Nieuws

Nieuwe regels over franchising in aantocht – deel II

18 februari 2020 – Annelies van Zoest, Tessa de Mönnink

In april 2019 kondigden wij aan dat het voorstel voor een Franchise wet ter consultatie is voorgelegd aan de branche. Na afronding van de consultatiefase is op dinsdag 11 februari 2020 een aangepast wetsvoorstel naar de Tweede Kamer gestuurd.

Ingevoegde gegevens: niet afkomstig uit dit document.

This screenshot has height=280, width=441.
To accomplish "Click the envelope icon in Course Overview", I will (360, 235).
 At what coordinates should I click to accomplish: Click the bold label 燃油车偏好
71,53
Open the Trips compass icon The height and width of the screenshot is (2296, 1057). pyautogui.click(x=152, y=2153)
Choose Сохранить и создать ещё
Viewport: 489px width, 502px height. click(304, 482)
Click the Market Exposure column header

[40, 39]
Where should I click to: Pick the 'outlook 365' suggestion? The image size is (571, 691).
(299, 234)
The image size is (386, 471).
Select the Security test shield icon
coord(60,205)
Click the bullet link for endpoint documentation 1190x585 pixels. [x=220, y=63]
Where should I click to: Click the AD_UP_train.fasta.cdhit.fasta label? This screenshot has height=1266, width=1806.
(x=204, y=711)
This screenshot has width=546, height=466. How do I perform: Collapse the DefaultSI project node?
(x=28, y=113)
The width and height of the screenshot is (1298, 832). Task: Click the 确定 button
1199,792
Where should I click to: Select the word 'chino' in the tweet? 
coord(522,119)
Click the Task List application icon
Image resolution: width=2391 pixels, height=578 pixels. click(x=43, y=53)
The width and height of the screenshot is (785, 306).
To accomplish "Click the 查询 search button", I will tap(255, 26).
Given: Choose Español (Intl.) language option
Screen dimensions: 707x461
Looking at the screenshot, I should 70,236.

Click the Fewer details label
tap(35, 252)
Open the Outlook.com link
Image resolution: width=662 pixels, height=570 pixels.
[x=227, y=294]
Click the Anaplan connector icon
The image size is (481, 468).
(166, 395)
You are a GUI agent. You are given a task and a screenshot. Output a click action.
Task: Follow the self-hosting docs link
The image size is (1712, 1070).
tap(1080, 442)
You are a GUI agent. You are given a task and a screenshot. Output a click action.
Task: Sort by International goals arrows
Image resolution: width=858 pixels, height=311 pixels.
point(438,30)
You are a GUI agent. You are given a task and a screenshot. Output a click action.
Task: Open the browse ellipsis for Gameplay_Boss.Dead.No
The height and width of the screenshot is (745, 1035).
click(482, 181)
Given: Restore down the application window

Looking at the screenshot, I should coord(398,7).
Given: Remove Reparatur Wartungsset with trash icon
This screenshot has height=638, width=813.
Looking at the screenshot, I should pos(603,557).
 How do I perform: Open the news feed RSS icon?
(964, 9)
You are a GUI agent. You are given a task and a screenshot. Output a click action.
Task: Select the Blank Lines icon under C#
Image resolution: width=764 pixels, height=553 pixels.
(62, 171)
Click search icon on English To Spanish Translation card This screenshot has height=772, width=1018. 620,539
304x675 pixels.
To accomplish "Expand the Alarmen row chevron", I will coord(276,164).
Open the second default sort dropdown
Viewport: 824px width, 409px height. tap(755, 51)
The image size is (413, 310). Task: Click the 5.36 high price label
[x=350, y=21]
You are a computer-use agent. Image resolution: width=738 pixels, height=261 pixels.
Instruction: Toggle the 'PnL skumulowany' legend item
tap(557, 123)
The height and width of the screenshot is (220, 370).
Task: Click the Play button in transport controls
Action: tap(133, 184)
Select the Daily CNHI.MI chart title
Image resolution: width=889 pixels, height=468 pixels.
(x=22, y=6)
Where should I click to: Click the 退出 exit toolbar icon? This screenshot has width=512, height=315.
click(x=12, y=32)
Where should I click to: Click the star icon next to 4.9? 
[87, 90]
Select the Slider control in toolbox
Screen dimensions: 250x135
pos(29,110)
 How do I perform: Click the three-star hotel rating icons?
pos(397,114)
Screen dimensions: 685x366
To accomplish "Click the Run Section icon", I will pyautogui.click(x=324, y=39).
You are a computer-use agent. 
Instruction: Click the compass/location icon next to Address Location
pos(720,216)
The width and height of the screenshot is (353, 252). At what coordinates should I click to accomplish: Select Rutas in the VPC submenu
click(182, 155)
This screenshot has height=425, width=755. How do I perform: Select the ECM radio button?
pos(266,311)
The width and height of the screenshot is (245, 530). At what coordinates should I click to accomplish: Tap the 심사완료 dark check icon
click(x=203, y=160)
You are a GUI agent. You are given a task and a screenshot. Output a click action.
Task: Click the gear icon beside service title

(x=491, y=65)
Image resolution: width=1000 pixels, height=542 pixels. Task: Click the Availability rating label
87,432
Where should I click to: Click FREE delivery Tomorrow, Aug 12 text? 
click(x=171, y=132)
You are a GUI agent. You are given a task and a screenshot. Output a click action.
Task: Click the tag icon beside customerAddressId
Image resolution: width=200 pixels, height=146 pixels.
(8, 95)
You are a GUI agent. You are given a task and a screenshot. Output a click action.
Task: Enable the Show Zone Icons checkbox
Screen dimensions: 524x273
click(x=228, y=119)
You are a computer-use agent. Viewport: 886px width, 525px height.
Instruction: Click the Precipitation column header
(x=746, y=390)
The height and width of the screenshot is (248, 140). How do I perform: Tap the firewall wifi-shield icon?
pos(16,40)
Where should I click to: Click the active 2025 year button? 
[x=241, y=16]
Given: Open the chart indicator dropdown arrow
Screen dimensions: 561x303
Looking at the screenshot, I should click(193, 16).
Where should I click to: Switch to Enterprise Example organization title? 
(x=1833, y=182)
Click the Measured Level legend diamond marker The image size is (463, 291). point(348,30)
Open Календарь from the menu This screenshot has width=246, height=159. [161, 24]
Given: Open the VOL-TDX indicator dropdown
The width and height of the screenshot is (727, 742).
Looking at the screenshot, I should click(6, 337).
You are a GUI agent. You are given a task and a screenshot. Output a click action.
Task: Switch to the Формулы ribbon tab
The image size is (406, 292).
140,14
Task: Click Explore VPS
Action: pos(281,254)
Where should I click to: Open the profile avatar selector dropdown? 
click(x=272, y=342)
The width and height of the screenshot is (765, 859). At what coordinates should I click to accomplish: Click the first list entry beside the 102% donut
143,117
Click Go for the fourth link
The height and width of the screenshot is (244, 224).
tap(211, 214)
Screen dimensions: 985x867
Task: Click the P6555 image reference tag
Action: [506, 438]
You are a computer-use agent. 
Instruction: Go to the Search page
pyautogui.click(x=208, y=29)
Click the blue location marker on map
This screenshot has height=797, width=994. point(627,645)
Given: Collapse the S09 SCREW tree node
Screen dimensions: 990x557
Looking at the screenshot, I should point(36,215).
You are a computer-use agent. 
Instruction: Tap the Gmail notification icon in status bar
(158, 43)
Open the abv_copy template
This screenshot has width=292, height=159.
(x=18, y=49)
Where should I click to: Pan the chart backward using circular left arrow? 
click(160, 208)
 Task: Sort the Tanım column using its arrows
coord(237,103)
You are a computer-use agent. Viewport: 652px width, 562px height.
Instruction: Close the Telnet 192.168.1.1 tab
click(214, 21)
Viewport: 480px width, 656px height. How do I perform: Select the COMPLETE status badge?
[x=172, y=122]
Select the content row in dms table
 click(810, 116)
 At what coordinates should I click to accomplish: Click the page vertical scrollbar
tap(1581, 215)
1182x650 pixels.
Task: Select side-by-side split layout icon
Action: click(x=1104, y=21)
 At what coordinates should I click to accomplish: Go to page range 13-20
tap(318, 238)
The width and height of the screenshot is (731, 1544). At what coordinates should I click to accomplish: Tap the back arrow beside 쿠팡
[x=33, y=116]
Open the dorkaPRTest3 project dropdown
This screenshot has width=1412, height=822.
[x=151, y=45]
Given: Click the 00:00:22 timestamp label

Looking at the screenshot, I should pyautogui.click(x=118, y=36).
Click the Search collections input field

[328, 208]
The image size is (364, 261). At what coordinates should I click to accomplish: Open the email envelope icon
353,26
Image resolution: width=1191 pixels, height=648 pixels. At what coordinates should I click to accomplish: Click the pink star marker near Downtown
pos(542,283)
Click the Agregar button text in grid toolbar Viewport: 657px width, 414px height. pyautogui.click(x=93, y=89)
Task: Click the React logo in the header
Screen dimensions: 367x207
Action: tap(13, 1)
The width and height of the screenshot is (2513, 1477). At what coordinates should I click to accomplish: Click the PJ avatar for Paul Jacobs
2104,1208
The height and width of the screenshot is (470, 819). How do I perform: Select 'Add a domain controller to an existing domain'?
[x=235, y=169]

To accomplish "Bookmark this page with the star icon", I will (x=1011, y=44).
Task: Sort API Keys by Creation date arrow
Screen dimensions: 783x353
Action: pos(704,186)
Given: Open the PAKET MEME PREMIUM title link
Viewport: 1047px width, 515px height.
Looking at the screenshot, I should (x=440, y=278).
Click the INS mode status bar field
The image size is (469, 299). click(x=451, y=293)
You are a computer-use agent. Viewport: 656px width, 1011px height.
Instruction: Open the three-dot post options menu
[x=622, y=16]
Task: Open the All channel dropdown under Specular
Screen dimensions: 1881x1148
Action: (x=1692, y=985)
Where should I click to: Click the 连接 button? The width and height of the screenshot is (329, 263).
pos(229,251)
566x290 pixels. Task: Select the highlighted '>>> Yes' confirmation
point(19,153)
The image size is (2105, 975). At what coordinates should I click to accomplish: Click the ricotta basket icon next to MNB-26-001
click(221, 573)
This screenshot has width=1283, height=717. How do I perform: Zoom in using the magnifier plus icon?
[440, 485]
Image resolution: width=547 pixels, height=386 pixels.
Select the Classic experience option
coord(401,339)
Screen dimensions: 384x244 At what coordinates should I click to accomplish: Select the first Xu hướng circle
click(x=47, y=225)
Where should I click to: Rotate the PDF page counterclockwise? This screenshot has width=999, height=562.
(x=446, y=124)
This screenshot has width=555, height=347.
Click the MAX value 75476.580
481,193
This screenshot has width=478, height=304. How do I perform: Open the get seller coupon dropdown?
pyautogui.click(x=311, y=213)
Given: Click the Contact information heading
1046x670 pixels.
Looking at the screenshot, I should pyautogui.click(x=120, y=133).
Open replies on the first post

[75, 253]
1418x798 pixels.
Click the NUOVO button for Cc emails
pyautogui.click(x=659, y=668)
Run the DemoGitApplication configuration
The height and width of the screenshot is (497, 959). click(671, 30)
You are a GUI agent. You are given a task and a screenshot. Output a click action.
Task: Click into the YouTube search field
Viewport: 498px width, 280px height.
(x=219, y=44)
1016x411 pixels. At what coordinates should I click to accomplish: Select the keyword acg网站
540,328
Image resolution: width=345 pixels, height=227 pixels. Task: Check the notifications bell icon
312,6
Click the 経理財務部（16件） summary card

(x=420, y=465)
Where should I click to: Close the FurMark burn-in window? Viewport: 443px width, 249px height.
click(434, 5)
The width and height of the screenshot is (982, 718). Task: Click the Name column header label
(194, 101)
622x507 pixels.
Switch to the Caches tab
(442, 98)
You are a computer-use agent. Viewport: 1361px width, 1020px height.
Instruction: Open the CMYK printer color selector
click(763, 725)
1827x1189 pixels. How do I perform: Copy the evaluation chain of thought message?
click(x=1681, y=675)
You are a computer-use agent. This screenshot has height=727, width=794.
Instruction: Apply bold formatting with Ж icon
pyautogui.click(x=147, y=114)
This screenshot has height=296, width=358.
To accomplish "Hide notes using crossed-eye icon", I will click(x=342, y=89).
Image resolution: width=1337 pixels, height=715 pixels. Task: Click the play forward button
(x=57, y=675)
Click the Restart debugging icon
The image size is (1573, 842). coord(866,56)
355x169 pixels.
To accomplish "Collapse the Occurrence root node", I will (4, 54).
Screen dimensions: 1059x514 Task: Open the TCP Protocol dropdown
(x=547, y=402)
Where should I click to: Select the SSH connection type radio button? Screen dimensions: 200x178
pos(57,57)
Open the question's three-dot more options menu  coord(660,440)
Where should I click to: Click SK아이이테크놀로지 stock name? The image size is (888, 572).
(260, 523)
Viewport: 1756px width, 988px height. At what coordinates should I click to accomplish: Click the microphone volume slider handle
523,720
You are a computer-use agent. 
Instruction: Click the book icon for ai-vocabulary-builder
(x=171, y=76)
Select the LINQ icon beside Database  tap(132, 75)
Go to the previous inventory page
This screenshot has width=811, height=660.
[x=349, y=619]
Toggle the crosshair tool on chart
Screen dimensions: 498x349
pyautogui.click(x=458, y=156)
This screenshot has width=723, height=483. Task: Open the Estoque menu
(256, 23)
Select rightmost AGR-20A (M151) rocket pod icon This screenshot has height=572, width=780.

In het begeleidend persbericht is gecommuniceerd dat het ingediende wetsvoorstel als doel heeft een gezonde machtsbalans te creëren in de franchisesector. Er komt meer transparantie en zeggenschap voor franchisenemers met als doel de relatie evenwichtig te laten zijn zonder innovatie te belemmeren.
De wijzigingen in de nieuwe wettekst zijn talrijk. Zij hebben geleid tot enige versoepeling van de verplichtingen voor franchisegevers. Tegelijkertijd roepen de wijzigingen op tot een gedwongen vorm van overleg en vastlegging.

De meest opvallende verplichtingen en wijzigingen

In het wetsvoorstel wordt een aantal nieuwe verplichtingen geïntroduceerd. Daarnaast zijn er belangrijke inhoudelijke wijzigingen ten opzichte van de consultatieversie. De meest opvallende onderwerpen volgen hieronder.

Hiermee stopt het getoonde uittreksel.